Roberta Turi - Fiom Cgil

Roberta Turi – Fiom Cgil

Il presidio permanente dei 27 lavoratori dell’azienda italiana che produce cinghie e pulegge era iniziato il 19 ottobre, dopo che nella notte 6 tir intorno alle tre di notte stavano svuotando i magazzini con tutti i prodotti finiti per portarli nella sede torinese. Una mossa notata per caso da un lavoratore che ha fatto scattare immediatamente il presidio per bloccare il trasloco: “Anche oggi, giorno dalla trattativa per la cassa integrazione, la proprietà ha mandato qua un tir per ricattarci – afferma un operaio – se non lasceremo andare via il camion con il carico di prodotti finiti, non firmeranno l’accordo. È per questo che abbiamo presidiato giorno e notte nelle tende, perchè i prodotti in magazzino sono stati il nostro unico “strumento” per ottenere un risultato”.

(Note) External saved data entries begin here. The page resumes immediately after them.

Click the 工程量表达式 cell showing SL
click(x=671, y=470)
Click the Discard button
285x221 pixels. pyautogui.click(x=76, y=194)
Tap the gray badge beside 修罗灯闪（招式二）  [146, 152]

L’accordo firmato all’una prevede per i lavoratori o il trasferimento nella sede di Mathi, possibilità per molti ritenuta non sostenibile, o la cassa integrazione per cessata attività per 12 mesi, con una successiva mobilità. Presente questa mattina davanti ai cancelli della fabbrica, Angela Mondellini segretaria Fiom Monza e Brianza, Luigi Castagnoli della Fiom e Roberta Turi, segretaria nazionale della Fiom Cgil: “Se si azzera un sito produttivo come questo sarà difficile far ripartire nuove attività del settore, dopo che si sono perse le persone le conoscenze – afferma Roberta Turi –. Purtroppo noi sindacati e i lavoratori siamo completamente soli nel combattere le nostre battaglie perchè manca una reale politica industriale in Italia e i politici perdono tempo dietro questioni come quelli di Ligresti e Berlusconi che non aiutano certo il paese a risalire”.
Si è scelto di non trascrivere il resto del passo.